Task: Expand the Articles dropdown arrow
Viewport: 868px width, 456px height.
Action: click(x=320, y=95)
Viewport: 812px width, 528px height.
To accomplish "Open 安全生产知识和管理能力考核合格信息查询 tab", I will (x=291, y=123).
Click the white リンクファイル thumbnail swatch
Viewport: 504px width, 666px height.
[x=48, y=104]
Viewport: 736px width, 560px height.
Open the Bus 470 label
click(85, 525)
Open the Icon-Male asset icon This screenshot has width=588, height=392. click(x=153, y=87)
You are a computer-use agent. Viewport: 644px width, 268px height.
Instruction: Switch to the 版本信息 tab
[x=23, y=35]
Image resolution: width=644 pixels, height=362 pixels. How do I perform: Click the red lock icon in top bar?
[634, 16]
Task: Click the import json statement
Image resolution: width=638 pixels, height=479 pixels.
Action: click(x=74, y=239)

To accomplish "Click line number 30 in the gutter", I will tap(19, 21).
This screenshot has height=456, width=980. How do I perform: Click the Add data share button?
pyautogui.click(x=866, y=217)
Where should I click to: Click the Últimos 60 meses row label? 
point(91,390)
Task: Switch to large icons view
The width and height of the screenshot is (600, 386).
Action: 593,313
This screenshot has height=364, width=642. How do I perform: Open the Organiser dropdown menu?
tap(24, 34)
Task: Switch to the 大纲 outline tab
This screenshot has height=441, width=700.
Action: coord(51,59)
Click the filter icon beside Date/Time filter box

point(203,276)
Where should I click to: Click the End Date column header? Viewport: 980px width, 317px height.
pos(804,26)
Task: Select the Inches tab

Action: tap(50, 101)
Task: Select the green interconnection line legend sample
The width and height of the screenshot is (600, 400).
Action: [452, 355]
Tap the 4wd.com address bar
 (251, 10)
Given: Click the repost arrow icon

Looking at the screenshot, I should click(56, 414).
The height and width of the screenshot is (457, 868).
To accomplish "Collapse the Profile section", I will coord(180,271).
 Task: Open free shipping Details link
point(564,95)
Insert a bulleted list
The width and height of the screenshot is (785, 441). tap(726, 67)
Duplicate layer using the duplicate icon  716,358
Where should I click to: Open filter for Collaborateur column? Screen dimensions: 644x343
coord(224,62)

==========

■ Problem statement
Could you write out exactly the lines above, starting at the first one and ending with the line that has "Open the Icon-Male"?

■ Completed exercise
Task: Expand the Articles dropdown arrow
Viewport: 868px width, 456px height.
Action: click(x=320, y=95)
Viewport: 812px width, 528px height.
To accomplish "Open 安全生产知识和管理能力考核合格信息查询 tab", I will (x=291, y=123).
Click the white リンクファイル thumbnail swatch
Viewport: 504px width, 666px height.
[x=48, y=104]
Viewport: 736px width, 560px height.
Open the Bus 470 label
click(85, 525)
Open the Icon-Male asset icon This screenshot has width=588, height=392. click(x=153, y=87)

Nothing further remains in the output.